-- begin DATA SUPPLIED --
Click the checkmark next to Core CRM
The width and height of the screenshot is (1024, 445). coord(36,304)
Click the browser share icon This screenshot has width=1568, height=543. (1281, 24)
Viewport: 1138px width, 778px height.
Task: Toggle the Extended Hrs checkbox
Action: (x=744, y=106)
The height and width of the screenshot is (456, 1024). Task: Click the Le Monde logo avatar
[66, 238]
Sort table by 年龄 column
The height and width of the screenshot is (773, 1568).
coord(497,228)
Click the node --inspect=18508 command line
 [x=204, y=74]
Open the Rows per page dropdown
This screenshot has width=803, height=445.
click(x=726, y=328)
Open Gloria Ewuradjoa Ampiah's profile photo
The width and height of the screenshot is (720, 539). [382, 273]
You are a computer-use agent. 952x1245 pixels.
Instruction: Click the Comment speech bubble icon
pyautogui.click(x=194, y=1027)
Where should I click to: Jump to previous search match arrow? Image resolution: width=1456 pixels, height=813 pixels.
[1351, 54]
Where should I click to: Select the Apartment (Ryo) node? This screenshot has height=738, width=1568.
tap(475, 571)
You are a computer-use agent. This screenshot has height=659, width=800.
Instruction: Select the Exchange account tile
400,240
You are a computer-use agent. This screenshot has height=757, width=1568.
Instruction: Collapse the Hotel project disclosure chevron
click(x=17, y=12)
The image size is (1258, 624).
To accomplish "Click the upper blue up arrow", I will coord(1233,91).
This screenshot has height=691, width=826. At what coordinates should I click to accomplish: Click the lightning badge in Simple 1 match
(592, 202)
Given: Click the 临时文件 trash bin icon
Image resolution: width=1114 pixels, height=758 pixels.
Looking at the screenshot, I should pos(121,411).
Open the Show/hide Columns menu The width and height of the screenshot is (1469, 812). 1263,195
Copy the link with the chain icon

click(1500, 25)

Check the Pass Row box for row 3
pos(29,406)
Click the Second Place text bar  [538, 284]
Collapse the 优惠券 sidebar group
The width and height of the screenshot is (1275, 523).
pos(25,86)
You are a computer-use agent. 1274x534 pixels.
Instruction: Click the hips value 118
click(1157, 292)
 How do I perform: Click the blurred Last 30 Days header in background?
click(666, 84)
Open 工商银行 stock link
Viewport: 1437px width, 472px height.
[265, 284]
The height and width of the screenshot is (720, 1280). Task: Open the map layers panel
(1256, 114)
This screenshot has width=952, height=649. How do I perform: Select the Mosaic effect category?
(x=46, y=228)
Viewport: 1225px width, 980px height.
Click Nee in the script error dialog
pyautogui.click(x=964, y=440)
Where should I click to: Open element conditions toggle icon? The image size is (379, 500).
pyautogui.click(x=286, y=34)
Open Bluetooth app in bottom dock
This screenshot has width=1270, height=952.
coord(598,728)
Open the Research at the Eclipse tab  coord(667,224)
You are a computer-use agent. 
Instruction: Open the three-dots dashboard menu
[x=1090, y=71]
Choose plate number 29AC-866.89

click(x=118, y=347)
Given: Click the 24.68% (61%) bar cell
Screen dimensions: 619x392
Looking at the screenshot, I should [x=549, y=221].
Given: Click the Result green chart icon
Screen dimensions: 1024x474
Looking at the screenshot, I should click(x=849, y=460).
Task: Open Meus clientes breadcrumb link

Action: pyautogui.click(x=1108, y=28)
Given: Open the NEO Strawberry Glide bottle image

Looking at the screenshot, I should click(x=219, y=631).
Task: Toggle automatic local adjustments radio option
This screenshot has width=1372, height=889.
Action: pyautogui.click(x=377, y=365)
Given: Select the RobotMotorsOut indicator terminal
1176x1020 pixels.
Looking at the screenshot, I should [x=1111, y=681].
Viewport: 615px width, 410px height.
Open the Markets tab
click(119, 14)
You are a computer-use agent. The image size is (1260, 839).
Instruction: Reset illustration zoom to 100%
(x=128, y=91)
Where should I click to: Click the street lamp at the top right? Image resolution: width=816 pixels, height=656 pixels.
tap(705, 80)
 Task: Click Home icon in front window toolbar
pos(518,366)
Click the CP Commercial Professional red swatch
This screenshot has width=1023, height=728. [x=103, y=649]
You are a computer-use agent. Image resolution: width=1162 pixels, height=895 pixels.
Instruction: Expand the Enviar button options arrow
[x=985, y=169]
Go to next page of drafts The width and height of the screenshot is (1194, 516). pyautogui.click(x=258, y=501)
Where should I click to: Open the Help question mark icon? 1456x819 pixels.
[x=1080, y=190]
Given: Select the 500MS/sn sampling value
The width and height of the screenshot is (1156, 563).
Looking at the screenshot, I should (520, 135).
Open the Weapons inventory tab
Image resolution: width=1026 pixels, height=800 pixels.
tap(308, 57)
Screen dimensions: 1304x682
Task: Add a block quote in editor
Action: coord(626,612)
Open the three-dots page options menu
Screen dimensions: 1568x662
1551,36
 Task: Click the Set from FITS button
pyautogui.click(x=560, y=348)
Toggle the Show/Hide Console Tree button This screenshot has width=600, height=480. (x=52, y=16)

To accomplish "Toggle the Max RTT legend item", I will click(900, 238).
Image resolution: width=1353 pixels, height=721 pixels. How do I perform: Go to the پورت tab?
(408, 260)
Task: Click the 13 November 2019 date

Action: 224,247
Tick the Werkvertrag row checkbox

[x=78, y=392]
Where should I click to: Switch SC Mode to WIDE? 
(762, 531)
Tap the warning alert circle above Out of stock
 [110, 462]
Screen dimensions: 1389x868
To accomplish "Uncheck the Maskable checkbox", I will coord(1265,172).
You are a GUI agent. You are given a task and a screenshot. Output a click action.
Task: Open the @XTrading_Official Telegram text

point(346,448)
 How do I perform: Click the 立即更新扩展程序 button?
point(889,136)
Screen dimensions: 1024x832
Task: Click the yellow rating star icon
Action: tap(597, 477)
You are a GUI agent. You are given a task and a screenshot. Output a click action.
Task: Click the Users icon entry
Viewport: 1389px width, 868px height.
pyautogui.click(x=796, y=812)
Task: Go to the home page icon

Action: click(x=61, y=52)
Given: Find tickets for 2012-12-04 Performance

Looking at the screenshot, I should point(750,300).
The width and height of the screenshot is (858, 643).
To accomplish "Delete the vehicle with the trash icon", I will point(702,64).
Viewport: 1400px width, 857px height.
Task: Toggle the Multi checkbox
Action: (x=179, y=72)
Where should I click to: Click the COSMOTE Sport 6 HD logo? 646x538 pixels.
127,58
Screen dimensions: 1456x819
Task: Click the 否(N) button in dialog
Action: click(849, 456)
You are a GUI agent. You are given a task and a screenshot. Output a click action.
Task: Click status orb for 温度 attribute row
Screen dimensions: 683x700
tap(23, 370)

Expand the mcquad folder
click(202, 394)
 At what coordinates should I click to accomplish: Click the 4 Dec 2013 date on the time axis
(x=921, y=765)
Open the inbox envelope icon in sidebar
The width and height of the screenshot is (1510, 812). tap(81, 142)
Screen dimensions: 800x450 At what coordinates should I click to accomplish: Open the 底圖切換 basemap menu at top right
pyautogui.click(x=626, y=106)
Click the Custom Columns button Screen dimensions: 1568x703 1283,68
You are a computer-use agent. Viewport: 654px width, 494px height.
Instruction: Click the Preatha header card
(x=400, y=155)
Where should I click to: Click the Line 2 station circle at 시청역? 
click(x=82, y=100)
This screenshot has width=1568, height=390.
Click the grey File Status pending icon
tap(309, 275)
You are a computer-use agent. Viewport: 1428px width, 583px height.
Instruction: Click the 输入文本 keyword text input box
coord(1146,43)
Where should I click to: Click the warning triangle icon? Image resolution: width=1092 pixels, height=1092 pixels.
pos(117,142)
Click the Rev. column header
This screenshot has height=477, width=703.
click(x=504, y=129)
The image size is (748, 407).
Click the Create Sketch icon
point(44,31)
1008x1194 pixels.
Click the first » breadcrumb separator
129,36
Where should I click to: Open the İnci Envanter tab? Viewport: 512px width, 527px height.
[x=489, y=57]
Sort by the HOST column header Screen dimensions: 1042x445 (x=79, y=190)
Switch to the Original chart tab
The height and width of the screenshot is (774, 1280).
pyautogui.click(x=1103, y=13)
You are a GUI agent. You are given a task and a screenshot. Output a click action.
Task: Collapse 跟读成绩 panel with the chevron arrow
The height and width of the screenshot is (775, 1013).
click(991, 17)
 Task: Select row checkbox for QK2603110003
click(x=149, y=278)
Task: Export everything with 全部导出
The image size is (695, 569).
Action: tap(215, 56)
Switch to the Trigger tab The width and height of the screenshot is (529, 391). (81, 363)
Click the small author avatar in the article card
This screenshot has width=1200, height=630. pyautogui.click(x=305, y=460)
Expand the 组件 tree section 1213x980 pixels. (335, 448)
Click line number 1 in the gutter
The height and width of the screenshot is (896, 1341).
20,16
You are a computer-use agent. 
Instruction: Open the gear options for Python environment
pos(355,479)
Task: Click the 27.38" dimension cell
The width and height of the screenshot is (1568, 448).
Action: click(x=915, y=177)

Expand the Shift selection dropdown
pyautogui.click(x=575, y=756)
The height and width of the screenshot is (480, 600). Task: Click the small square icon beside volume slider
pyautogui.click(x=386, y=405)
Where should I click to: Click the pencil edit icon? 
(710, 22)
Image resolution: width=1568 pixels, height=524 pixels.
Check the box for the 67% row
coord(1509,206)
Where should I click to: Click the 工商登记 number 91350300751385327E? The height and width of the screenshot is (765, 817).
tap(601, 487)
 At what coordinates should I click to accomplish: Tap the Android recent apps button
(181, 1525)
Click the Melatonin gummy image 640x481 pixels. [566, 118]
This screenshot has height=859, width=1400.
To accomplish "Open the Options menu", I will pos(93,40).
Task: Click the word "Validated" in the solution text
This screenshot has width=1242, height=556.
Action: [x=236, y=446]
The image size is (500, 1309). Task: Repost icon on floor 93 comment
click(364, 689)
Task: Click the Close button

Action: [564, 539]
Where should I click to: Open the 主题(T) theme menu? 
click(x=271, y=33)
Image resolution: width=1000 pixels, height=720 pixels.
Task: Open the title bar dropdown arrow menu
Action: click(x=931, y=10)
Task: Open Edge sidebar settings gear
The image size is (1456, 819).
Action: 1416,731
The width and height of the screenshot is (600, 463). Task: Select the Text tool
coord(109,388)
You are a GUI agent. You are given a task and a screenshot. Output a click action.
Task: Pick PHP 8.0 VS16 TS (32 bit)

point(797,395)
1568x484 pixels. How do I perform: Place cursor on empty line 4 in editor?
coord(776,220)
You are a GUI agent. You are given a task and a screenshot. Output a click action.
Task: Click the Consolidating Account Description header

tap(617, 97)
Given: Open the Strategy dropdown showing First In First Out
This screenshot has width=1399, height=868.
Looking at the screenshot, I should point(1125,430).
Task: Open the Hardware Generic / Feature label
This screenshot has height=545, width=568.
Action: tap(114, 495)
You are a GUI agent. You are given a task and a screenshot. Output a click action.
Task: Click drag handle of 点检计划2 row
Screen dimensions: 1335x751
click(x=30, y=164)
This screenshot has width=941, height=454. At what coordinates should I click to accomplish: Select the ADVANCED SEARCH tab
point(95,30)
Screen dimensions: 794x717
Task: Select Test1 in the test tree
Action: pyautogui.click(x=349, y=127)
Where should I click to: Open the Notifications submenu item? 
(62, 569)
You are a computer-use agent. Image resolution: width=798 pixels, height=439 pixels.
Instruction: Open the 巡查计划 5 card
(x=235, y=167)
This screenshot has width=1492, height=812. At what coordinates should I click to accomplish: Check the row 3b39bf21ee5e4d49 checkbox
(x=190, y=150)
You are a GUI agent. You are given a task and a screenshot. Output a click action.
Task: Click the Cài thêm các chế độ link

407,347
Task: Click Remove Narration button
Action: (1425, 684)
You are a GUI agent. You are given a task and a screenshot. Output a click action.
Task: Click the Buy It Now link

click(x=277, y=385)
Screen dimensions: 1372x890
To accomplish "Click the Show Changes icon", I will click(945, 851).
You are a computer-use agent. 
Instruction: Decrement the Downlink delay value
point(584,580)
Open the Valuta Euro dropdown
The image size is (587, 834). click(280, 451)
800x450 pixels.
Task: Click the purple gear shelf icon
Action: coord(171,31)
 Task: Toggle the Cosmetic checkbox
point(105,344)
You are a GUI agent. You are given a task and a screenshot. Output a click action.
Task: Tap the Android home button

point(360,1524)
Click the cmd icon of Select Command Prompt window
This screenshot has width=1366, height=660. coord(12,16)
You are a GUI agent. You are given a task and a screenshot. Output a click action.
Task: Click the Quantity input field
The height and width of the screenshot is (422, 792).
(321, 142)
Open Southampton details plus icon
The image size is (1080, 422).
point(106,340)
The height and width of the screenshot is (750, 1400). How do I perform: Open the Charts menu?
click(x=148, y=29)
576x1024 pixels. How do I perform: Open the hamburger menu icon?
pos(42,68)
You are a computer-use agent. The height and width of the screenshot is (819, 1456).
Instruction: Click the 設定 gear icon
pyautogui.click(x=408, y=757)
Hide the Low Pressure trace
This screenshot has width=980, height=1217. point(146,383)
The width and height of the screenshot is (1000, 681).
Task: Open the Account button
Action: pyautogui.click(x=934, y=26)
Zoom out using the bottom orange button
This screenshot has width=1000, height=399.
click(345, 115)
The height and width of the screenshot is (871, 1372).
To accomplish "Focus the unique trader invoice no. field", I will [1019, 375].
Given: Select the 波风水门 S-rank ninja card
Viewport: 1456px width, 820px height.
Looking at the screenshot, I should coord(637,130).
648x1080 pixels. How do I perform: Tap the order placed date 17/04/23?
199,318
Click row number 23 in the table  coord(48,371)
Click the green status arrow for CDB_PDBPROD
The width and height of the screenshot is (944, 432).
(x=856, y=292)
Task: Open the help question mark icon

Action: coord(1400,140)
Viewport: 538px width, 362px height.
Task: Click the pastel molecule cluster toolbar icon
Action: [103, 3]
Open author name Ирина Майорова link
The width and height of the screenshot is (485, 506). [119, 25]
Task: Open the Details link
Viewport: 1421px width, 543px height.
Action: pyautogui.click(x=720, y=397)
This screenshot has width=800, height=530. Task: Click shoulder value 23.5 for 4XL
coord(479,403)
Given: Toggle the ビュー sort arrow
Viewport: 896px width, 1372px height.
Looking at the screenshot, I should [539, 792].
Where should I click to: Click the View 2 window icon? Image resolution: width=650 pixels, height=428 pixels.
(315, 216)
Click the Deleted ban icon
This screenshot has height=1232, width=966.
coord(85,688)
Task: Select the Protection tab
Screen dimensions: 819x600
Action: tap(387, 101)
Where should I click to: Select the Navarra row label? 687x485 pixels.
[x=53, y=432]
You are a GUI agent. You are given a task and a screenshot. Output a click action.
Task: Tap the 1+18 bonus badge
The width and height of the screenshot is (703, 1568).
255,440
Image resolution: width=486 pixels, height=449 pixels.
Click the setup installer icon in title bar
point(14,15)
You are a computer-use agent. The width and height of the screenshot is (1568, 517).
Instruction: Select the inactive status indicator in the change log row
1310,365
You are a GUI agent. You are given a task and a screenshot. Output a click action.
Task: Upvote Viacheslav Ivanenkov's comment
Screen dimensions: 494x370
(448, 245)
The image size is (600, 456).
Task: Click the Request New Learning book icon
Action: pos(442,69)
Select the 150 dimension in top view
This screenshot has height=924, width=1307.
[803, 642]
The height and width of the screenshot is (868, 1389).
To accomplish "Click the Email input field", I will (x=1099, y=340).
-- end DATA SUPPLIED --
WORK TO DO: Please arrange everything in the material above from the line containing "Click row number" down to the line containing "coord(479,403)" as a Markdown table with the columns Row and Text. Number the rows, and leave out any blank lines.

RESULT:
| Row | Text |
|---|---|
| 1 | Click row number 23 in the table  coord(48,371) |
| 2 | Click the green status arrow for CDB_PDBPROD |
| 3 | The width and height of the screenshot is (944, 432). |
| 4 | (x=856, y=292) |
| 5 | Task: Open the help question mark icon |
| 6 | Action: coord(1400,140) |
| 7 | Viewport: 538px width, 362px height. |
| 8 | Task: Click the pastel molecule cluster toolbar icon |
| 9 | Action: [103, 3] |
| 10 | Open author name Ирина Майорова link |
| 11 | The width and height of the screenshot is (485, 506). [119, 25] |
| 12 | Task: Open the Details link |
| 13 | Viewport: 1421px width, 543px height. |
| 14 | Action: pyautogui.click(x=720, y=397) |
| 15 | This screenshot has width=800, height=530. Task: Click shoulder value 23.5 for 4XL |
| 16 | coord(479,403) |